• TRY IT
All records are to be printed exactly as they appear.
---------------
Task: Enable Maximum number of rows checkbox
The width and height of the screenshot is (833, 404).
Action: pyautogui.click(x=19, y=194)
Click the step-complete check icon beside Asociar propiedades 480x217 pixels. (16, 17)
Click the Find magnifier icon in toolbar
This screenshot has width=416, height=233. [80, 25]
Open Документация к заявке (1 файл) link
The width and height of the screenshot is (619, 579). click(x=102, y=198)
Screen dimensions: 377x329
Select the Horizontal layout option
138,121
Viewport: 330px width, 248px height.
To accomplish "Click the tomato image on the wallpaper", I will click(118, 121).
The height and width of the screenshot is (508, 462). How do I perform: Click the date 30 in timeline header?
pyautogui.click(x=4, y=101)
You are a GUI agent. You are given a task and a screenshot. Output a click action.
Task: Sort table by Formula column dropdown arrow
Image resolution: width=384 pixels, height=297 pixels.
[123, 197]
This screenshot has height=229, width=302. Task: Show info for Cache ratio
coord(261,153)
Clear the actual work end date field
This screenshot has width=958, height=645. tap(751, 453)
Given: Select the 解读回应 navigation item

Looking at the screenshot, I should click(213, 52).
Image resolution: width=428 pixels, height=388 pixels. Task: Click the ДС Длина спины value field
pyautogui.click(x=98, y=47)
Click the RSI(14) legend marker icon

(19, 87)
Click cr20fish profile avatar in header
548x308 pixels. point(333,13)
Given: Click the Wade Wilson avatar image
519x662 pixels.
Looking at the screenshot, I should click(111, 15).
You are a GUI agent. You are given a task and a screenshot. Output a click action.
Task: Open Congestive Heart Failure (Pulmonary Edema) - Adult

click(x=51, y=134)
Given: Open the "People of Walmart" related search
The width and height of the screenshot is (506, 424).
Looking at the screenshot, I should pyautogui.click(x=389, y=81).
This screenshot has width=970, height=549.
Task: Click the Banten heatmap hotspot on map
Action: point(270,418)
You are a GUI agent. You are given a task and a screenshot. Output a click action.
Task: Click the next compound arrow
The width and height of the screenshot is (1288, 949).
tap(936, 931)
---------------
• SOLUTION BELOW
Task: Enable Maximum number of rows checkbox
The width and height of the screenshot is (833, 404).
Action: pyautogui.click(x=19, y=194)
Click the step-complete check icon beside Asociar propiedades 480x217 pixels. (16, 17)
Click the Find magnifier icon in toolbar
This screenshot has width=416, height=233. [80, 25]
Open Документация к заявке (1 файл) link
The width and height of the screenshot is (619, 579). click(x=102, y=198)
Screen dimensions: 377x329
Select the Horizontal layout option
138,121
Viewport: 330px width, 248px height.
To accomplish "Click the tomato image on the wallpaper", I will click(118, 121).
The height and width of the screenshot is (508, 462). How do I perform: Click the date 30 in timeline header?
pyautogui.click(x=4, y=101)
You are a GUI agent. You are given a task and a screenshot. Output a click action.
Task: Sort table by Formula column dropdown arrow
Image resolution: width=384 pixels, height=297 pixels.
[123, 197]
This screenshot has height=229, width=302. Task: Show info for Cache ratio
coord(261,153)
Clear the actual work end date field
This screenshot has width=958, height=645. tap(751, 453)
Given: Select the 解读回应 navigation item

Looking at the screenshot, I should click(213, 52).
Image resolution: width=428 pixels, height=388 pixels. Task: Click the ДС Длина спины value field
pyautogui.click(x=98, y=47)
Click the RSI(14) legend marker icon

(19, 87)
Click cr20fish profile avatar in header
548x308 pixels. point(333,13)
Given: Click the Wade Wilson avatar image
519x662 pixels.
Looking at the screenshot, I should click(111, 15).
You are a GUI agent. You are given a task and a screenshot. Output a click action.
Task: Open Congestive Heart Failure (Pulmonary Edema) - Adult

click(x=51, y=134)
Given: Open the "People of Walmart" related search
The width and height of the screenshot is (506, 424).
Looking at the screenshot, I should pyautogui.click(x=389, y=81).
This screenshot has width=970, height=549.
Task: Click the Banten heatmap hotspot on map
Action: point(270,418)
You are a GUI agent. You are given a task and a screenshot. Output a click action.
Task: Click the next compound arrow
The width and height of the screenshot is (1288, 949).
tap(936, 931)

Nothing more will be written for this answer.